*ENTRIES PROVIDED*
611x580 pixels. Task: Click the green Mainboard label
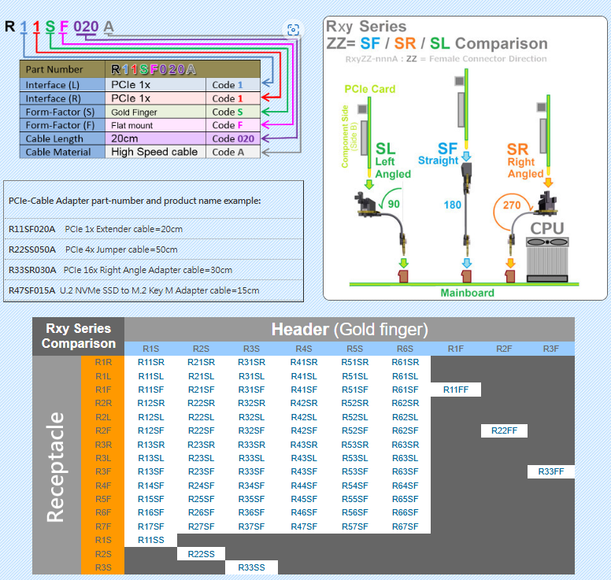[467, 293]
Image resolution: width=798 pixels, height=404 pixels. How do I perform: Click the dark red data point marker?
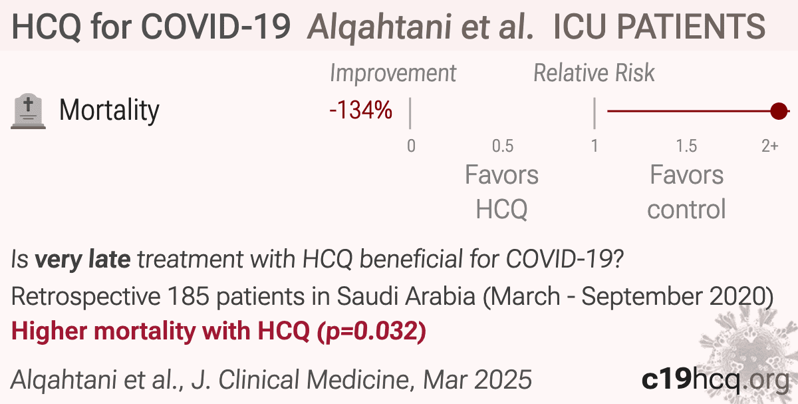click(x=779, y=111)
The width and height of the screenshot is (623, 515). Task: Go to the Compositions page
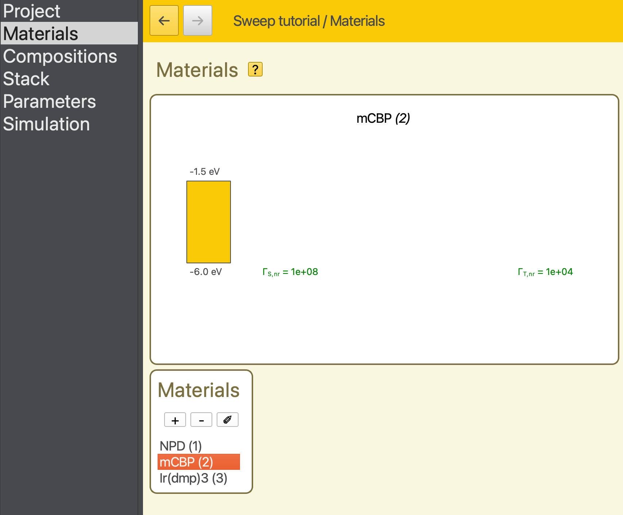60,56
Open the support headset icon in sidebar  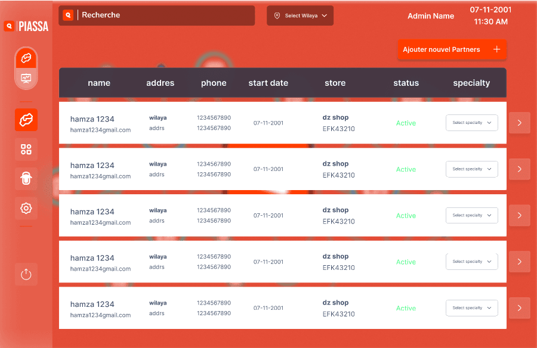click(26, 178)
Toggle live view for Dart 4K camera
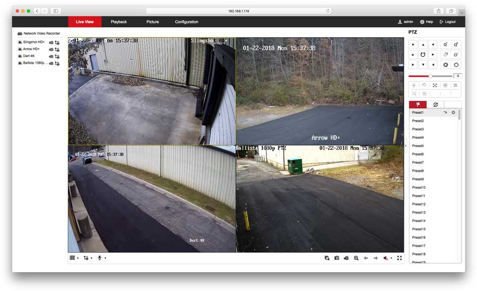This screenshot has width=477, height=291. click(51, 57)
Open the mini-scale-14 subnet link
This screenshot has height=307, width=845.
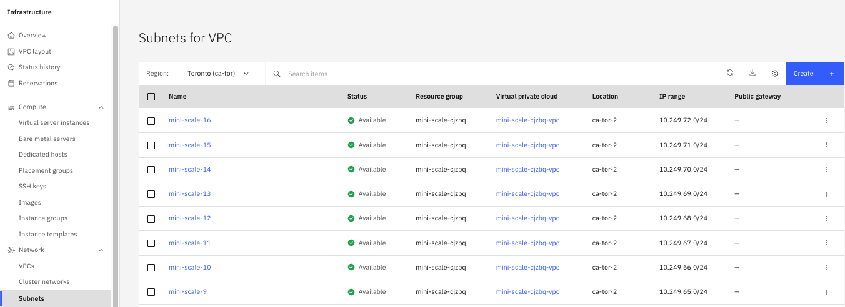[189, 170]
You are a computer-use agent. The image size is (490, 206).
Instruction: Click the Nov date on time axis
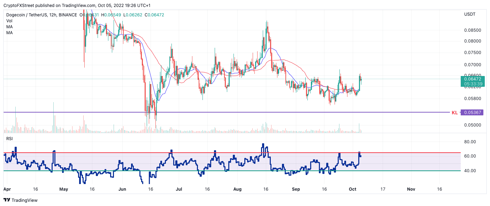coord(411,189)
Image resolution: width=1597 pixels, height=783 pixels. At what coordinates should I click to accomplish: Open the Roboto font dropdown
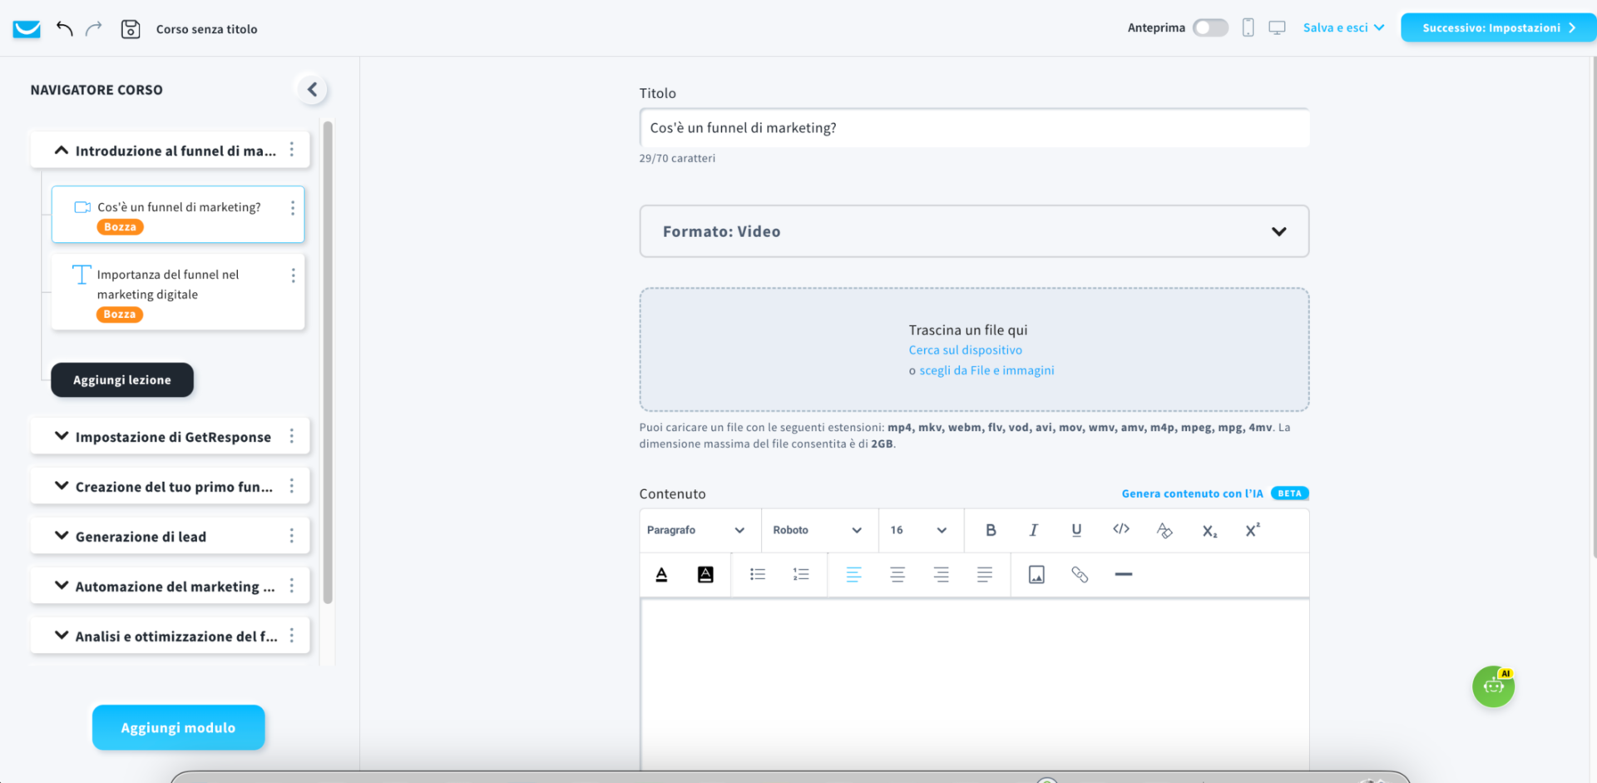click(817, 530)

*TASK ITEM*
Beginning with the line that contains "Instruction: Click the Nov date on time axis", print exactly every line through the end of the records, both included. Omit the pictures.

*ANSWER BOX*
Instruction: Click the Nov date on time axis
coord(411,189)
Image resolution: width=1597 pixels, height=783 pixels. At what coordinates should I click to accomplish: Open the Roboto font dropdown
click(817, 530)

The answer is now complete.